Sorrimos jovialmente, peguei meu vestido turquesa e descemos para o luau. Ali surgia a amizade mais verdadeira que tive na vida, sempre brincávamos que uma de nós havia nascido com o sexo errado e que seríamos um casal perfeito. Mas nós gostávamos demais de homens para tentar mudar nossa opção sexual.
Foi com ela também que tive uma das melhores experiências de minha vida, correr nua pelo campus da faculdade na madrugada de nossa graduação. Nunca havia me sentido tão livre e repleta de mim mesma, como se o ser que sou por baixo de todas as máscaras sociais se libertasse e irradiasse de mim. Nossas risadas ascendiam aos céus enquanto dançávamos despudoradamente, sem música alguma, naquele momento mágico de libertação.
Quisera Deus que eu pudesse tê-la comigo agora, embalando-me em seus braços como sempre fazia quando eu me sentia fragilizada. Mas o destino quis que seu riso morre-se mais cedo que o meu e que eu fosse a última recordar aquela fada núbia, irreverente e bela que por pouco tempo tornou a minha existência mais bela e mágica.
Pensando dessa forma, não consigo concluir se a memória é uma benção ou maldição, ela é tudo o que sou e o que fui; o que poderia ter sido, mas não fui. Mas há momentos em que eu só quero esquecer de mim, quero navegar no nada e desfazer-me, desvestir-me de mim e desaparecer.
Com um suspiro volto meus olhos razoavelmente míopes em direção a lua cheia, e me pergunto: quantos amores e desamores ela já não testemunhou? Quantas vidas não começaram e terminaram sob seu brilho? Qual o significado de tudo isso afinal? Porque existimos? Por que...
Em um movimento involuntário meus dedos roçam por meu pingente em forma de lua crescente e sou imediatamente teletransportada para uma noite tão silenciosa quanto essa, mas em um cenário totalmente diferente. Um parque em que as estrelas e a lua brilhavam no céu e o colorido da vida me enchia as retinas inundando-me do prazer de viver.
Em minhas mãos a promessa de um futuro era leve e a certeza de que a vida é maravilhosa e todas as palavras do dicionário não seriam suficientes para explicar o que eu sentia queimava em meu peito. Como é bom sermos amados...
- Da mesma forma que a lua é eterna em seu firmamento, assim será meu amor por você. E, ah, ela é crescente pois sempre que penso que não posso amá-la mais, me pego amando mais ainda. – dizia ele com os olhos brilhantes e sérios.
Um sorriso explosivo e emocionado explodiu de meus lábios de cereja e com efusivos “sim” eu aceitei unir-me aquele advogado bobo, de expressão séria e riso fácil em matrimônio. Segurei-lhe a face e beijei-lhe os lábios como se fosse um náufrago sedento e ele fosse uma garrafa de whisky perdida.

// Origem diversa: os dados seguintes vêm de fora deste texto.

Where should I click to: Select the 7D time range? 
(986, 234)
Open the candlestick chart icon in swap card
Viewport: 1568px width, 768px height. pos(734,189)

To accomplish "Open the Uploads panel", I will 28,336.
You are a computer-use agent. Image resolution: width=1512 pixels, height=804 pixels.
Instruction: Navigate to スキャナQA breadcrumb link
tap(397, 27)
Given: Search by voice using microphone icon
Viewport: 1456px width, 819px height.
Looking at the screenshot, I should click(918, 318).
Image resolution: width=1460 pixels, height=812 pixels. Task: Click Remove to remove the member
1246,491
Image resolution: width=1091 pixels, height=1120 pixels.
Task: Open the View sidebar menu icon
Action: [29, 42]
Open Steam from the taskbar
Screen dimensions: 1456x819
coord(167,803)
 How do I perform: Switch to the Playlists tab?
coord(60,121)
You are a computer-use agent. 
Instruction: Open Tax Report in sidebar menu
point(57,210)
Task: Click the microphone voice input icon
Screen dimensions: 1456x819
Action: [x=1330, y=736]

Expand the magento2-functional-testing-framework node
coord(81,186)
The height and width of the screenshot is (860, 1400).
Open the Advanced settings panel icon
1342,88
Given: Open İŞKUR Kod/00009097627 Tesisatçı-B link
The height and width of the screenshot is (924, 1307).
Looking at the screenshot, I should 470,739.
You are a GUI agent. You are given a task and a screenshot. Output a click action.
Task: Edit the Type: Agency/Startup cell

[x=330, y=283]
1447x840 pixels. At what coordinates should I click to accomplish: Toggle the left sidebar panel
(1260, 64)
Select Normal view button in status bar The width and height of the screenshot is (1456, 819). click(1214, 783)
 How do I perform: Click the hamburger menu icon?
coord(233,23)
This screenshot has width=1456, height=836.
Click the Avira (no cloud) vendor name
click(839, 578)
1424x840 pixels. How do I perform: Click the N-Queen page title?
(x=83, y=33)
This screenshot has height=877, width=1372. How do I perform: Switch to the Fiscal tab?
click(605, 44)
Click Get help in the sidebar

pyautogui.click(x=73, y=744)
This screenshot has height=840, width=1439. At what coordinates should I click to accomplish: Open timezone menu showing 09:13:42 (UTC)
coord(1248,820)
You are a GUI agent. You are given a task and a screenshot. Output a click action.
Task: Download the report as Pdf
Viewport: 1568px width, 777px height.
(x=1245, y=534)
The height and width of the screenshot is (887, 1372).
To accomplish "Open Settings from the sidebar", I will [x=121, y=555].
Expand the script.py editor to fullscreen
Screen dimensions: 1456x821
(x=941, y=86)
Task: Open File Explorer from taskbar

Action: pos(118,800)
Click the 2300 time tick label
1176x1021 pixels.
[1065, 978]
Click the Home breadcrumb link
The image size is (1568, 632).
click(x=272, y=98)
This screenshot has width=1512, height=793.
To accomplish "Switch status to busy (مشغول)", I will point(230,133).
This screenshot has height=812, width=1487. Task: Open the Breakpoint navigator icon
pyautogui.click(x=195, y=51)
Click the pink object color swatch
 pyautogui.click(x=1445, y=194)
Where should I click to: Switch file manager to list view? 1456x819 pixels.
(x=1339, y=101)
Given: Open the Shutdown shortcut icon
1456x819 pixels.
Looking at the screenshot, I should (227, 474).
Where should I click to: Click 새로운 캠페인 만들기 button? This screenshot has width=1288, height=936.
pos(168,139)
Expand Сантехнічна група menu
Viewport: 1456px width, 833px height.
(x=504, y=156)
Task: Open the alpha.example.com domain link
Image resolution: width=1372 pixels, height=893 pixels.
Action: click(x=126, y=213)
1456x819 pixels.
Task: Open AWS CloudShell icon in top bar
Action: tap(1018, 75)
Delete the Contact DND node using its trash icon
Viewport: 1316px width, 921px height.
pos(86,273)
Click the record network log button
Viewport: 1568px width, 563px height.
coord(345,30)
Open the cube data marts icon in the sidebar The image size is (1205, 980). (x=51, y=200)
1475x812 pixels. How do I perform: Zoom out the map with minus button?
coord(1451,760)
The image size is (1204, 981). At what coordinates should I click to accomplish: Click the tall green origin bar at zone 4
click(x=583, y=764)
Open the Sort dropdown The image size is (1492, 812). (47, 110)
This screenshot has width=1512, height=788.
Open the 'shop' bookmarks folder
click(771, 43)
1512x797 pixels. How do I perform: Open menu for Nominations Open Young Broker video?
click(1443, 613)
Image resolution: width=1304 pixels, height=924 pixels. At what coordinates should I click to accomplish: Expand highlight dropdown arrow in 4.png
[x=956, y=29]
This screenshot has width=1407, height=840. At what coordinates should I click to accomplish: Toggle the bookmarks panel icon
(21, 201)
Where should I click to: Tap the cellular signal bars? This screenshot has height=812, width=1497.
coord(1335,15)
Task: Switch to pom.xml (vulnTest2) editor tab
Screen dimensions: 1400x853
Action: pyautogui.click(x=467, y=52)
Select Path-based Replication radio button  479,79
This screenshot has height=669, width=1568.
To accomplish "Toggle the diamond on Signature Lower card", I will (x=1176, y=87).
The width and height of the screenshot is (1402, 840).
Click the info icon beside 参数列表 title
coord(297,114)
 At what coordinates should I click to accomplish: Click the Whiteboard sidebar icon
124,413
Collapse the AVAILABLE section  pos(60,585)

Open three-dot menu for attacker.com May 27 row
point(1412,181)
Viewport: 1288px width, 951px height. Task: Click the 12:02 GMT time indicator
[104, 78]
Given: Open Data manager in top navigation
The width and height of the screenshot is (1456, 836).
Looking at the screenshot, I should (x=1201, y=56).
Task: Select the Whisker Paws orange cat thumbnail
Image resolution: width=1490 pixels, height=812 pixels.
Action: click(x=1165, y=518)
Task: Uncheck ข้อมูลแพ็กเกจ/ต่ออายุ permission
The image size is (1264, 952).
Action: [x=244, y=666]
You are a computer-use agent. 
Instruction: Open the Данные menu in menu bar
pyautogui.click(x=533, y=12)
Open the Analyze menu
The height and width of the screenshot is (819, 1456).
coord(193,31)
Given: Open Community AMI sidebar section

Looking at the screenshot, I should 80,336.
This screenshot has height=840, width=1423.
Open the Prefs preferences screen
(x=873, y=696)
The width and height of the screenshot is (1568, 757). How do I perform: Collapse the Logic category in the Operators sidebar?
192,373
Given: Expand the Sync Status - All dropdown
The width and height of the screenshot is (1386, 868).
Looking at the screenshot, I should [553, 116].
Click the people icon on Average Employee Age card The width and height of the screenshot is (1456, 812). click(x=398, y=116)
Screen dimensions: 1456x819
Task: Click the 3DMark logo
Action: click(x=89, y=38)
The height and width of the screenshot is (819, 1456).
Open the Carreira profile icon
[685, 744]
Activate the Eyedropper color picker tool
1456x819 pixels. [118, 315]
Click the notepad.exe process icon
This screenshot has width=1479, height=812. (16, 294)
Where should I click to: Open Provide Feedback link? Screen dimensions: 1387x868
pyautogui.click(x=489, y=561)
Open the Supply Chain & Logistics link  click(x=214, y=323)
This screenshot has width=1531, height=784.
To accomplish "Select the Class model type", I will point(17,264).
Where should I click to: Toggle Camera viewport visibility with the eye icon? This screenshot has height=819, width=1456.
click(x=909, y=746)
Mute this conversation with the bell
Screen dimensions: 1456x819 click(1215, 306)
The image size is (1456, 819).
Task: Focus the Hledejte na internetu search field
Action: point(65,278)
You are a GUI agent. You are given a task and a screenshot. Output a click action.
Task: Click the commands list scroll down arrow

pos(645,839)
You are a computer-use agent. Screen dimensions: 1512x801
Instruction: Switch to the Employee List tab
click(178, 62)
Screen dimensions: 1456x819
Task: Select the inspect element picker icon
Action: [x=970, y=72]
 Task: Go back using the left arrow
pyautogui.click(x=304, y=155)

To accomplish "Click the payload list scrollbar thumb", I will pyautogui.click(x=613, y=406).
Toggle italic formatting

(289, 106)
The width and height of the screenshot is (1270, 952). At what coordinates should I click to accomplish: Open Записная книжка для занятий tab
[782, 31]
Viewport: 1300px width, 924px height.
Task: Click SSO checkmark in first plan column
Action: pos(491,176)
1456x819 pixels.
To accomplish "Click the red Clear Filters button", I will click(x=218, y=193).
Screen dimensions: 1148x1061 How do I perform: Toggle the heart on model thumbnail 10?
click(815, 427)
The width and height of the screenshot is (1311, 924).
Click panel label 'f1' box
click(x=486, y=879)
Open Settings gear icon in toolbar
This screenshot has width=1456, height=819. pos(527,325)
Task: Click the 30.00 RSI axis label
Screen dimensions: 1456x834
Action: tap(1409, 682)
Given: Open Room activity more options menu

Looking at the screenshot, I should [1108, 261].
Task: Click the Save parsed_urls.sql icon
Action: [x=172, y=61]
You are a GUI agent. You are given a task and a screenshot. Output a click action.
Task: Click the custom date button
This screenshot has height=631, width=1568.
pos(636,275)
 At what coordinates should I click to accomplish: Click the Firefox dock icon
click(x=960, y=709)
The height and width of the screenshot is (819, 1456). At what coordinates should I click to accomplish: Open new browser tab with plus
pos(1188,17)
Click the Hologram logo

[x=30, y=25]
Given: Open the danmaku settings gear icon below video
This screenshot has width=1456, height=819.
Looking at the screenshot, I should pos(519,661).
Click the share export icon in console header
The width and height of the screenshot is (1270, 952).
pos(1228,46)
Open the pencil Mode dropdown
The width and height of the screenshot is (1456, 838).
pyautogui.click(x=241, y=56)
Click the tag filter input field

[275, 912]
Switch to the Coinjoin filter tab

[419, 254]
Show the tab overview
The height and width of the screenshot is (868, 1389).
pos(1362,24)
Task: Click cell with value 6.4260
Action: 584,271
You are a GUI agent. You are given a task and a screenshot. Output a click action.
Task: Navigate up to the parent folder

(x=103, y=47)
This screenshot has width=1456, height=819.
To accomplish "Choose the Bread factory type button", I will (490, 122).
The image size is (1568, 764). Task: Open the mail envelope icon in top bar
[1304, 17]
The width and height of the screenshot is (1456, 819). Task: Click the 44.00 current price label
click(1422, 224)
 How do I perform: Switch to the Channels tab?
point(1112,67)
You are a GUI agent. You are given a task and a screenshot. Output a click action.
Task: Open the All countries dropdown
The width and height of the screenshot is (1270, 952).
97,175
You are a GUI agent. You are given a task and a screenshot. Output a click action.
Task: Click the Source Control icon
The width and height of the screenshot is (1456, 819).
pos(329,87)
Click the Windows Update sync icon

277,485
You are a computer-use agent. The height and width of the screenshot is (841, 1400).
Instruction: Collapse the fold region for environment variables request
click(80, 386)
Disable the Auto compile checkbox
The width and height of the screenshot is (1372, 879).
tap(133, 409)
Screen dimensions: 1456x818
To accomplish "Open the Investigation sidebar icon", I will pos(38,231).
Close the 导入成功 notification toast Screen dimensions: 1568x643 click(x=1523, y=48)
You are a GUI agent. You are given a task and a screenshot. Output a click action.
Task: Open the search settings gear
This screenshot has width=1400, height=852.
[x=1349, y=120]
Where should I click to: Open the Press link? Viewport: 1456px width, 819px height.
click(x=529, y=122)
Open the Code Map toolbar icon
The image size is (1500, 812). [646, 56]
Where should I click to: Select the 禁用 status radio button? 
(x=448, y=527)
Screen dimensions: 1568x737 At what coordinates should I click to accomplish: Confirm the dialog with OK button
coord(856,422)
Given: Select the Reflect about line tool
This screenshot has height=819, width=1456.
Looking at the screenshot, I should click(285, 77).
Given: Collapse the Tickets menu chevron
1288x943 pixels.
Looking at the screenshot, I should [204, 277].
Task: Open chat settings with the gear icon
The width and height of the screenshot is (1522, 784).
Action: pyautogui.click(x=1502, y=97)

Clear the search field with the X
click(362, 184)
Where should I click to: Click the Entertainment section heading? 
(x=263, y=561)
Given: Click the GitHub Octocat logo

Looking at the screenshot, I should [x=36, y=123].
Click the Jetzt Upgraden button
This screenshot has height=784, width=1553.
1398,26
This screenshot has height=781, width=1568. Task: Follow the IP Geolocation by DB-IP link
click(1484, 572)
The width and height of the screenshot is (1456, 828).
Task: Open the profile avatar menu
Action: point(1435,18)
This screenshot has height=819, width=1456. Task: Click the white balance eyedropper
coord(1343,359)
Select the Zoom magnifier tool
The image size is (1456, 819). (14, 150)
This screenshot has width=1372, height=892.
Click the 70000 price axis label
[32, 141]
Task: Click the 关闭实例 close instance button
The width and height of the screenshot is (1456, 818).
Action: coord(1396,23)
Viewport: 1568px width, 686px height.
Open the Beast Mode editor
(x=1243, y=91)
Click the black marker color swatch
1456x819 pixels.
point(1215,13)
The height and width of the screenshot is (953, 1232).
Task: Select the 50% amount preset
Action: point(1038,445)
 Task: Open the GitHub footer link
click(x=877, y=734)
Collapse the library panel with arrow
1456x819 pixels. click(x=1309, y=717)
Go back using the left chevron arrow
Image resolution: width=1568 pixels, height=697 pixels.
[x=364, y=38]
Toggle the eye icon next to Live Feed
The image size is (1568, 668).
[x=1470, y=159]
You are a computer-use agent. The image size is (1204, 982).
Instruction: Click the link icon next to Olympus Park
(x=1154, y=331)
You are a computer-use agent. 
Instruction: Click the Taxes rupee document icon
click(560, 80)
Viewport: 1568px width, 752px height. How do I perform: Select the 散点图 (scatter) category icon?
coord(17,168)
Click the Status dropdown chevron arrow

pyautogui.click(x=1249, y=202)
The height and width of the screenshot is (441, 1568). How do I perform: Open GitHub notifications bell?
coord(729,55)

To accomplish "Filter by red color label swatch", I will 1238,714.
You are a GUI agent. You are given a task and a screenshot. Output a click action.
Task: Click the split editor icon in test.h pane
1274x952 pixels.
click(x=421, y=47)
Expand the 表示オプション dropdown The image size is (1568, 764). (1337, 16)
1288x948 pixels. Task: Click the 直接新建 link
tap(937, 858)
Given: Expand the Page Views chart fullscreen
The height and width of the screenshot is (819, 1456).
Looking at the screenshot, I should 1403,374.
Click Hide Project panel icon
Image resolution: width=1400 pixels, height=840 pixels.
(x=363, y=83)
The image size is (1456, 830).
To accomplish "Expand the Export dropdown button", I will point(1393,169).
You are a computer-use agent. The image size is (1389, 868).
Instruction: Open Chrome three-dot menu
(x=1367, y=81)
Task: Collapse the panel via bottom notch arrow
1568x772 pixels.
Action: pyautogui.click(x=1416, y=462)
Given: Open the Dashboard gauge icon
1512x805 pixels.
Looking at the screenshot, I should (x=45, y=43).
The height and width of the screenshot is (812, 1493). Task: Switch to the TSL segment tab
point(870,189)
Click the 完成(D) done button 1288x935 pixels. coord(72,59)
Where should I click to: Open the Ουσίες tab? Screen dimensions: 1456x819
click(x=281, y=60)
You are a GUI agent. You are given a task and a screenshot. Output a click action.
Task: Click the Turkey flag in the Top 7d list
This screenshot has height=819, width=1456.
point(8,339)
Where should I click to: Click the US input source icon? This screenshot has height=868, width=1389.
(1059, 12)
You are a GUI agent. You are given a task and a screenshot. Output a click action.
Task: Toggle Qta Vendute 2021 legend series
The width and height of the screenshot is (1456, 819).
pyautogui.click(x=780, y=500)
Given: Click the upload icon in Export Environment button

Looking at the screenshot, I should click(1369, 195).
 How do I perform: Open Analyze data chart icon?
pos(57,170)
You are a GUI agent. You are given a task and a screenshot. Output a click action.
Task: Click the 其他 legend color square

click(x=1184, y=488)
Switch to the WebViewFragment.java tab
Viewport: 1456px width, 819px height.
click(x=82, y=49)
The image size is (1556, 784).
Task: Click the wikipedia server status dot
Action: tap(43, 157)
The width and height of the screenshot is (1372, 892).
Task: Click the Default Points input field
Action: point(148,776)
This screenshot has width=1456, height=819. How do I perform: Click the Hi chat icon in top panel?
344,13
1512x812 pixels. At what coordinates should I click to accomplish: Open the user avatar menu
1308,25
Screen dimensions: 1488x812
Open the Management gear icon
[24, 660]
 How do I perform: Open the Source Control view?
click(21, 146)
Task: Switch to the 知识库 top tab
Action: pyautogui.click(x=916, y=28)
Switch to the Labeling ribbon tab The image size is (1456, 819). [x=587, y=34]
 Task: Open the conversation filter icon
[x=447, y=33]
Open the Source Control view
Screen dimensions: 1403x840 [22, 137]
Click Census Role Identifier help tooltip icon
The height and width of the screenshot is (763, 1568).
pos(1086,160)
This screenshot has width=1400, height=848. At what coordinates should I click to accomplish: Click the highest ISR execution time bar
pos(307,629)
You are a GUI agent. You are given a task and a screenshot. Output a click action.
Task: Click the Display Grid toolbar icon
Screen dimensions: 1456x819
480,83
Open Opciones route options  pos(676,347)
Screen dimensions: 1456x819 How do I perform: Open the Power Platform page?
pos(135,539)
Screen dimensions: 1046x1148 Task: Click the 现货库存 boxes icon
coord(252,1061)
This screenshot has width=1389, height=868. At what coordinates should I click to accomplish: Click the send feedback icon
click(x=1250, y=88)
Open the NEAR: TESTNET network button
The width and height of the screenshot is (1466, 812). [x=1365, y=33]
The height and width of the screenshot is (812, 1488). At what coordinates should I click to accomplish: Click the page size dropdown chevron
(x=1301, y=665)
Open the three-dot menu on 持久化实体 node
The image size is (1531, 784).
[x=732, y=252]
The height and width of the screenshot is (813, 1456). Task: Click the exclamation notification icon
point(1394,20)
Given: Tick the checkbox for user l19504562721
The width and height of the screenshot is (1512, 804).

Se eu pudesse gostaria de voltar naquele dia só para ter aqueles olhos escuros sobre mim novamente, sentir a textura daqueles lábios, tocar aquela pele e me sentir a criatura mais amada na face da terra novamente...
Até hoje sinto que vou me afogar sempre que penso naqueles cabelos negros e sedosos, tão adorados emplastados de sangue e pontilhados de cacos de vidro, sinto que vou partir ao meio quando lembro de seu último olhar para mim e a forma como eles pareciam pedir perdão por me deixar sozinha nesse inferno, desesperada e arrasada com a maneira que ele, no último momento girou o volante permitindo que o meu lado do carro saísse ileso e ele virasse uma massa de carne humana.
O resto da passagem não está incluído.